Start of DOCUMENT TEXT
Solar-C
- Names: Solar-C High-sensitivity Solar Ultraviolet Spectroscopic Satellite (official)
- Mission type: Heliophysics
- Operator: Japan Aerospace Exploration Agency (JAXA), National Astronomical Observatory of Japan (NAOJ)
- Website: solar-c.nao.ac.jp/en/
- Mission duration: 2 years (planned)

Spacecraft properties
- Launch mass: 500 kg (1,100 lb)
- Dimensions: 4.8 m (16 ft) height

Start of mission
- Launch date: 2028 (planned)
- Rocket: Epsilon S

Orbital parameters
- Reference system: Sun-synchronous orbit (>600 km (370 mi))
- EUVST: Extreme Ultraviolet High-Throughput Spectroscopic Telescope
- SoSpIM: Solar Spectral Irradiance Monitor

= Solar-C =

Planned Sun-observing satellite

Solar-C (official name "High-sensitivity Solar Ultraviolet Spectroscopic Satellite") is a planned Sun-observing satellite being developed by the Japan Aerospace Exploration Agency (JAXA), the National Astronomical Observatory of Japan (NAOJ), and international collaborators. It will be the follow-up to the Hinode (Solar-B) and Yohkoh (Solar-A) missions and will carry the EUV High-throughput Spectroscopic Telescope (EUVST) and the Solar Spectral Irradiance Monitor (SoSpIM). It is scheduled to launch in fiscal year 2028.

==Objectives==
The mission aims to study the Sun, its effects on Earth and the Solar System, and the mechanisms behind hot plasma formation. The satellite will also analyse the Sun's UV radiation spectrum.
End of DOCUMENT TEXT
Start of DATA UNDER STUDY
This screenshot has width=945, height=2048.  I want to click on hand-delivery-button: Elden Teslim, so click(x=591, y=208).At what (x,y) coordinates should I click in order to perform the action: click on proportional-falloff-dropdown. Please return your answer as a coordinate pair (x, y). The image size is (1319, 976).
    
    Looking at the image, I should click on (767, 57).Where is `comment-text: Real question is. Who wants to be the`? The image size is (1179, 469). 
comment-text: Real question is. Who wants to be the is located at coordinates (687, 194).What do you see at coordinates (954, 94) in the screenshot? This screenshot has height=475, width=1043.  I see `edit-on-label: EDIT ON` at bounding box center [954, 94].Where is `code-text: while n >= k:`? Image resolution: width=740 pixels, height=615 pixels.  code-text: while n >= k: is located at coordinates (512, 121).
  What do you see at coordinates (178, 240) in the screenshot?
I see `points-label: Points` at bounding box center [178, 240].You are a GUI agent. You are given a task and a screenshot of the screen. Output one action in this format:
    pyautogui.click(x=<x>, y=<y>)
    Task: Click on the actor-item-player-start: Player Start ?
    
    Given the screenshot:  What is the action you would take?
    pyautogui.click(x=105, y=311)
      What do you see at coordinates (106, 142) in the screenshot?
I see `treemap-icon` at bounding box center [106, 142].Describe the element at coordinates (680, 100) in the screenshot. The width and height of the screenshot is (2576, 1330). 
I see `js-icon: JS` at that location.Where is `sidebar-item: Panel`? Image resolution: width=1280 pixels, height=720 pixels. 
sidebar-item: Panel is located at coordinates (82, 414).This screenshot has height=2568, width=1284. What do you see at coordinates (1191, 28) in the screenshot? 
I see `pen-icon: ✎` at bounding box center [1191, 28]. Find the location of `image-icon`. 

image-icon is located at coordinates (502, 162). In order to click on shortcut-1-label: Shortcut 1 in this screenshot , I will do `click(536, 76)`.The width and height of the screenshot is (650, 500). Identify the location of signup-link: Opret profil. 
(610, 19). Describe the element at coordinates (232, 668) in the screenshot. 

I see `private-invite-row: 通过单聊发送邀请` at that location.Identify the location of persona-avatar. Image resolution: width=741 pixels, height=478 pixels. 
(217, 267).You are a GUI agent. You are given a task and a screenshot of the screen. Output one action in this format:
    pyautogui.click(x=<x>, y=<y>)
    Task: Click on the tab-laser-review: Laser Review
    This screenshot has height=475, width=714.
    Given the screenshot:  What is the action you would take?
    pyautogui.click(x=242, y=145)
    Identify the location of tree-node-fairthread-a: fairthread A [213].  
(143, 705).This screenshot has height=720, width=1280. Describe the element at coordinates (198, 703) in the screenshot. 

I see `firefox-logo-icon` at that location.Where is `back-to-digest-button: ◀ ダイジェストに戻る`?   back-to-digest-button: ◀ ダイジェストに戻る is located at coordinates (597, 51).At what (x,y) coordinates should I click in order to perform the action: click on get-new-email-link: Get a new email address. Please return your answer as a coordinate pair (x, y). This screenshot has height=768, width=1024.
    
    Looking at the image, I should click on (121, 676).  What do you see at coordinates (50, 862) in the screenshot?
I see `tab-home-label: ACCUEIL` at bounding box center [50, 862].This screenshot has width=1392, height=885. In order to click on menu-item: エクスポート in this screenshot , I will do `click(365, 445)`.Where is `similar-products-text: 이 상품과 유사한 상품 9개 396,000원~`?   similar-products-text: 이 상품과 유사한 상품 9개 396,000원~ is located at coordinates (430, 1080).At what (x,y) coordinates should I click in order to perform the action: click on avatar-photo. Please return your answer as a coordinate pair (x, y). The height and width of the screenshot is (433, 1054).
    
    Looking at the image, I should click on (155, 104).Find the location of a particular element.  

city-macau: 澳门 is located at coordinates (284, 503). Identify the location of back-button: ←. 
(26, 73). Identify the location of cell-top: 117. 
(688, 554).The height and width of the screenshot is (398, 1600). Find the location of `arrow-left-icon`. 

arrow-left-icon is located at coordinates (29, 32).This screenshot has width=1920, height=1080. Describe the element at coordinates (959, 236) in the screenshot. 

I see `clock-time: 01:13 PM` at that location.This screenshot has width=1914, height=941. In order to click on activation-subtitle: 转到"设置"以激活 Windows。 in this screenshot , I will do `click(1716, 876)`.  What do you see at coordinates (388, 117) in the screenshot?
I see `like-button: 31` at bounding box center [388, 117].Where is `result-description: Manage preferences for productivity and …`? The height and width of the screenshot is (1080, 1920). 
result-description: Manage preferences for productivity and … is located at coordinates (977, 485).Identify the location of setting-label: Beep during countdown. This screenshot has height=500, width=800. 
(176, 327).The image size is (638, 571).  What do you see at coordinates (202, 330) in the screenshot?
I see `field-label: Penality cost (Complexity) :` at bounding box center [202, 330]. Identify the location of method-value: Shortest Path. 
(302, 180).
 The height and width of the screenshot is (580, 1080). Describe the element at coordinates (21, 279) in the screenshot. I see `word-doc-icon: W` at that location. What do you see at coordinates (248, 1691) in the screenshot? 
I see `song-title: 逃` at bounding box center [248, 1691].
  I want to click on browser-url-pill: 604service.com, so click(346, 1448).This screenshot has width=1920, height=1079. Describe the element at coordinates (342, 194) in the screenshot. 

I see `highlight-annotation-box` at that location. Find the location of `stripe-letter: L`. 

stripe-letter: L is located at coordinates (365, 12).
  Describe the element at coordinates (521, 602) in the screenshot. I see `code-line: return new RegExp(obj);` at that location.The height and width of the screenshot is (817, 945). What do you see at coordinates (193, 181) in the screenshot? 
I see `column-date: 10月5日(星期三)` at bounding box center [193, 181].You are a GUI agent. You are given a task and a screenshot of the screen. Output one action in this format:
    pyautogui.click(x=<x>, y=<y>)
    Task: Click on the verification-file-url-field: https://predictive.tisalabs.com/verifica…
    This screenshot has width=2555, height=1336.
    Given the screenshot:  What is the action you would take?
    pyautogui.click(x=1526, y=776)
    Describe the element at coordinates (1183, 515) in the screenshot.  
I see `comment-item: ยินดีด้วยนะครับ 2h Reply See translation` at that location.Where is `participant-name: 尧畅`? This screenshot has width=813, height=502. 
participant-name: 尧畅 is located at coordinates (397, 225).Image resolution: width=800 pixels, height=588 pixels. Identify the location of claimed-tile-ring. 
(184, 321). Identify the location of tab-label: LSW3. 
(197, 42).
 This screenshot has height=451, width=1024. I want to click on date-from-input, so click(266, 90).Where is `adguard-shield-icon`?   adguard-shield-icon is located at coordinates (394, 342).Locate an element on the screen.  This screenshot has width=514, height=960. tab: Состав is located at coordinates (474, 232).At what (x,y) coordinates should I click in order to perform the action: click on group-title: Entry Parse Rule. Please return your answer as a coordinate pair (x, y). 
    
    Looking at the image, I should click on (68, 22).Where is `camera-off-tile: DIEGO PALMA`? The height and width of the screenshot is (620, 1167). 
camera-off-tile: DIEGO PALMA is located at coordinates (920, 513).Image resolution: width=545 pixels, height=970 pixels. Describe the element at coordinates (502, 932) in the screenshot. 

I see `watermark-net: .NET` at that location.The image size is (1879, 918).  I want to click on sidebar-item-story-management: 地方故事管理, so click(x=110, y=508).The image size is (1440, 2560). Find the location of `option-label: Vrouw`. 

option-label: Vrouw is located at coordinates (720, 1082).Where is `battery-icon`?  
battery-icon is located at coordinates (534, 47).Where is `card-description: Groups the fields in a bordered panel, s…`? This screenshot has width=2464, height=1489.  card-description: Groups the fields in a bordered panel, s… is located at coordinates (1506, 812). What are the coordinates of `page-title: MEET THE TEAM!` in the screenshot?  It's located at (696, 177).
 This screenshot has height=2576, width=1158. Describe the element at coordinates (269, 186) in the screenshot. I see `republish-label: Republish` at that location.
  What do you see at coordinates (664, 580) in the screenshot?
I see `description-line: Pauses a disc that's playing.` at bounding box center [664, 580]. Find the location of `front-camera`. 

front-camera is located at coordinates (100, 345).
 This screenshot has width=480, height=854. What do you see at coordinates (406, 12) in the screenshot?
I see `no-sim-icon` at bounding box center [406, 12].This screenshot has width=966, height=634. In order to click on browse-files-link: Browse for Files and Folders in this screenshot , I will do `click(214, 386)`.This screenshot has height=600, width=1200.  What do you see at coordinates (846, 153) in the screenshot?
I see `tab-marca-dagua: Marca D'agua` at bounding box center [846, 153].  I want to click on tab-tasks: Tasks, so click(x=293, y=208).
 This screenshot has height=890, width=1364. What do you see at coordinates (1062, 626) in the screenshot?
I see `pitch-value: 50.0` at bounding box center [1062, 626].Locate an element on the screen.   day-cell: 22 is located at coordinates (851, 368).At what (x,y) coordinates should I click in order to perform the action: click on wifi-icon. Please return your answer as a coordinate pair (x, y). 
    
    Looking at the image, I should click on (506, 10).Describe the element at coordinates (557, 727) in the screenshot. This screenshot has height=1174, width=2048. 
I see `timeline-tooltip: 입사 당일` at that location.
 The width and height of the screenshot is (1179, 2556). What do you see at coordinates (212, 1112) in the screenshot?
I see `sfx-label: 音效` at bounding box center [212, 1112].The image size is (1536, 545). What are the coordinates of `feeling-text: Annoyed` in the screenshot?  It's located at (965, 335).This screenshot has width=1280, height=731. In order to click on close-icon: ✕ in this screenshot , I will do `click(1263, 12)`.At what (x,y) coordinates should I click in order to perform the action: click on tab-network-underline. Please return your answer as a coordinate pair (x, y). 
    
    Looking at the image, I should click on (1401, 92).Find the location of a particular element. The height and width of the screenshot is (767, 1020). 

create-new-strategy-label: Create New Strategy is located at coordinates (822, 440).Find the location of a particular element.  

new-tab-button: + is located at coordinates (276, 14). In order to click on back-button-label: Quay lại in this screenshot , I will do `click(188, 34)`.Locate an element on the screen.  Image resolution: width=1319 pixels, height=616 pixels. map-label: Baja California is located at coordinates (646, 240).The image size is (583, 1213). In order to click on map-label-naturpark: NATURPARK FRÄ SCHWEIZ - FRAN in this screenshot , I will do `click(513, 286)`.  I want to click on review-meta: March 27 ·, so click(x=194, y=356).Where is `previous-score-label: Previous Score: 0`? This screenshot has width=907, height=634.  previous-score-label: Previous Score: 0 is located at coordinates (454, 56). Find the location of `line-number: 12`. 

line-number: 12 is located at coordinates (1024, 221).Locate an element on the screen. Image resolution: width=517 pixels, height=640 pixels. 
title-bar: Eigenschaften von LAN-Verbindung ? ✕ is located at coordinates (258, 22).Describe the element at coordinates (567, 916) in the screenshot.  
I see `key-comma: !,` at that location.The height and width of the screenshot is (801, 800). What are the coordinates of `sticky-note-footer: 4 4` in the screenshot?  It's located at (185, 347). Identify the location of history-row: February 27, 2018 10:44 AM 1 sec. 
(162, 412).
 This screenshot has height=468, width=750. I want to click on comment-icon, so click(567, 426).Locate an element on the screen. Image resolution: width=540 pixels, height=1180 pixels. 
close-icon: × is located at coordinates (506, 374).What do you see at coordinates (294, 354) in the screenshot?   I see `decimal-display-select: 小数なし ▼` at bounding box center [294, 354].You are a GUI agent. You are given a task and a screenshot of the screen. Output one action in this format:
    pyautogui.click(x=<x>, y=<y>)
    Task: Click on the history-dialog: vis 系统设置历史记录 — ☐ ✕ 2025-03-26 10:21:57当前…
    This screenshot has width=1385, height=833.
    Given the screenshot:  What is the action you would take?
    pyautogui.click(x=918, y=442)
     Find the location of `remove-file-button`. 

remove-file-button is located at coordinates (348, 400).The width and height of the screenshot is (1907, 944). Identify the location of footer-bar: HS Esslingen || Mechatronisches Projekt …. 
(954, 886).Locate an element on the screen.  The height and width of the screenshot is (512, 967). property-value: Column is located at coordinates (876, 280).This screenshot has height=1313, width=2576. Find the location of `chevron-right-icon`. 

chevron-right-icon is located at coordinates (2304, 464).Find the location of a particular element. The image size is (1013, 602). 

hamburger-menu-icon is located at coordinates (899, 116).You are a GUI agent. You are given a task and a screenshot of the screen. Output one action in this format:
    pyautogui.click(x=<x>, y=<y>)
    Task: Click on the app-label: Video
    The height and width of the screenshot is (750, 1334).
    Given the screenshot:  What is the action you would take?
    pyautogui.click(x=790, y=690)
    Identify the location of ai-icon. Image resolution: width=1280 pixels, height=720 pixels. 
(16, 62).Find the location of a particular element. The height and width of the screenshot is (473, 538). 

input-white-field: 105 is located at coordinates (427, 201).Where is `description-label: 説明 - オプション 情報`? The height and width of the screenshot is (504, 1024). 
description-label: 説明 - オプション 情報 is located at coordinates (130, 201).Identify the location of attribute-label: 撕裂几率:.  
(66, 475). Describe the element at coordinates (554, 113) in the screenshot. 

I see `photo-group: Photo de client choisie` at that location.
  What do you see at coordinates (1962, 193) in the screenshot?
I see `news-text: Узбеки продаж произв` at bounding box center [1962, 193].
End of DATA UNDER STUDY
» **TASK OBJECTIVE**:
Please answer these questions from the Solar-C text:
1. Which rocket is planned to launch Solar-C?
2. What is the satellite's launch mass?
3. Which two missions will Solar-C follow up?

» **RESPONSE FOR THIS EXERCISE**:
1. Epsilon S
2. 500 kg (1,100 lb)
3. Hinode (Solar-B) and Yohkoh (Solar-A)